------ Dataset extract

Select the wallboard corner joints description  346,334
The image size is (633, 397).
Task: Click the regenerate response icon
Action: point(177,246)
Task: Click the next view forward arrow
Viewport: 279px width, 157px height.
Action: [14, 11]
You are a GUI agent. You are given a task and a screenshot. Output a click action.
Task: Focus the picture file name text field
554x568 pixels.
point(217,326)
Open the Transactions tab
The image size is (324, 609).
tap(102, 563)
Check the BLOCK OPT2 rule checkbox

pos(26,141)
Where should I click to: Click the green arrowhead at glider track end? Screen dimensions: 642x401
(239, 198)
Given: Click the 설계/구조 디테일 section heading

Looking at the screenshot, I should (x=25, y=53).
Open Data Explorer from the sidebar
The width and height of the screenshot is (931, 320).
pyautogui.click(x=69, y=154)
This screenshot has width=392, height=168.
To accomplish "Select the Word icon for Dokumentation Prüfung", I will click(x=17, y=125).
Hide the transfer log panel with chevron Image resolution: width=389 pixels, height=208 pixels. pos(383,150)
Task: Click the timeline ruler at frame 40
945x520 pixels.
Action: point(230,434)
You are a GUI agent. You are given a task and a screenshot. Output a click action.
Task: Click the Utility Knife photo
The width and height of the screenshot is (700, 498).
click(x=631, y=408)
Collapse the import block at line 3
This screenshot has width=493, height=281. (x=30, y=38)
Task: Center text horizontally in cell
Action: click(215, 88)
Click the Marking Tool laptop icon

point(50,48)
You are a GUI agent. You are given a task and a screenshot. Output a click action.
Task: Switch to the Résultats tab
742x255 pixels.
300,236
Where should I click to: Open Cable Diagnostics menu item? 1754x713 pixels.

------------

## Task instructions
Exactly as they appear, print the lines from the one holding "Task: Click the next view forward arrow" through the final line of the entries, and no others.

## The answer
Task: Click the next view forward arrow
Viewport: 279px width, 157px height.
Action: [14, 11]
You are a GUI agent. You are given a task and a screenshot. Output a click action.
Task: Focus the picture file name text field
554x568 pixels.
point(217,326)
Open the Transactions tab
The image size is (324, 609).
tap(102, 563)
Check the BLOCK OPT2 rule checkbox

pos(26,141)
Where should I click to: Click the green arrowhead at glider track end? Screen dimensions: 642x401
(239, 198)
Given: Click the 설계/구조 디테일 section heading

Looking at the screenshot, I should (x=25, y=53).
Open Data Explorer from the sidebar
The width and height of the screenshot is (931, 320).
pyautogui.click(x=69, y=154)
This screenshot has width=392, height=168.
To accomplish "Select the Word icon for Dokumentation Prüfung", I will click(x=17, y=125).
Hide the transfer log panel with chevron Image resolution: width=389 pixels, height=208 pixels. pos(383,150)
Task: Click the timeline ruler at frame 40
945x520 pixels.
Action: point(230,434)
You are a GUI agent. You are given a task and a screenshot. Output a click action.
Task: Click the Utility Knife photo
The width and height of the screenshot is (700, 498).
click(x=631, y=408)
Collapse the import block at line 3
This screenshot has width=493, height=281. (x=30, y=38)
Task: Center text horizontally in cell
Action: click(215, 88)
Click the Marking Tool laptop icon

point(50,48)
You are a GUI agent. You are given a task and a screenshot. Output a click action.
Task: Switch to the Résultats tab
742x255 pixels.
300,236
Where should I click to: Open Cable Diagnostics menu item? 1754x713 pixels.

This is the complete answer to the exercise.